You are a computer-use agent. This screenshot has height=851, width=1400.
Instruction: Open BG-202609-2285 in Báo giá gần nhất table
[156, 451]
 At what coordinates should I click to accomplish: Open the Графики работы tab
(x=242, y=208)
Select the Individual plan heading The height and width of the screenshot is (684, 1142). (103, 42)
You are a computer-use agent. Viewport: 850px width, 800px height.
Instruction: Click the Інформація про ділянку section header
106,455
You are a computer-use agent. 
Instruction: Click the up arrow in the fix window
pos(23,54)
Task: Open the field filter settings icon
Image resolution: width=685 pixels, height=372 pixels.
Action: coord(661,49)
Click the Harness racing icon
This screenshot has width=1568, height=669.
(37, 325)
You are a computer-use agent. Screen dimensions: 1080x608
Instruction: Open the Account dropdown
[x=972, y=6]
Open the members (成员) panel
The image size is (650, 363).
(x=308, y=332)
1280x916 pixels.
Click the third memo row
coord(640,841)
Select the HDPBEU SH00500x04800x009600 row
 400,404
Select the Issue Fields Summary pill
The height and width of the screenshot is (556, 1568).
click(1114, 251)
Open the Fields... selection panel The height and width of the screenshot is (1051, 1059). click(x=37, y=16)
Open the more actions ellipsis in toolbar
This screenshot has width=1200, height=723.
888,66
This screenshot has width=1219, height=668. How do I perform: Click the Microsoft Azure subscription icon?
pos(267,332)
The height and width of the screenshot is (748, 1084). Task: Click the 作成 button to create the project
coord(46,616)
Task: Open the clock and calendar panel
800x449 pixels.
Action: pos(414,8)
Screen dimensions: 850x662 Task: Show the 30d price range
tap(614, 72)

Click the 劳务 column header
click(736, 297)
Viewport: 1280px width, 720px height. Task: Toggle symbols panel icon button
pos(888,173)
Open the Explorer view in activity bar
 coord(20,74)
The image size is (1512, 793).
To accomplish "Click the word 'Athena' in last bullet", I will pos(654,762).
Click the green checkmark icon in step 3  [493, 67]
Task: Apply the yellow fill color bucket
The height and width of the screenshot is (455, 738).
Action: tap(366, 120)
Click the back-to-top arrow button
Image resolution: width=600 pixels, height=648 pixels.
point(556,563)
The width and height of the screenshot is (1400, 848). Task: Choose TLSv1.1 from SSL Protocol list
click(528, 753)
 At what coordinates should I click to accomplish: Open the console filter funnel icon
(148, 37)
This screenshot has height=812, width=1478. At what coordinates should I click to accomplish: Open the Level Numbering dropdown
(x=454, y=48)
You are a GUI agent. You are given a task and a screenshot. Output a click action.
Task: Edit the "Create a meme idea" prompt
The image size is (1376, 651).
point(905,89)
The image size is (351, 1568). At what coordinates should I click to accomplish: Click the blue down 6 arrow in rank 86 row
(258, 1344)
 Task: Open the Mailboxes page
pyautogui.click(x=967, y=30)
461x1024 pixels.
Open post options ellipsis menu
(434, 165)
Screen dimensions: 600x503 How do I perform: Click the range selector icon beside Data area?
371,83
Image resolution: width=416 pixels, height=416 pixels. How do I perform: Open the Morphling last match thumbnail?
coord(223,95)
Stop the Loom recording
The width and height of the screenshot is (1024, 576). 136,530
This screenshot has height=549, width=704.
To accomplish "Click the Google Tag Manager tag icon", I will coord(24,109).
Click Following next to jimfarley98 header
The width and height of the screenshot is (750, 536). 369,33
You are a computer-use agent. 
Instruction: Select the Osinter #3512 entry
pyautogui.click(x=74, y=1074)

=======

Task details: Could you filter the material above and copy each line that holds the word "will"?

Solution:
To accomplish "Click the word 'Athena' in last bullet", I will pos(654,762).
To accomplish "Click the Google Tag Manager tag icon", I will coord(24,109).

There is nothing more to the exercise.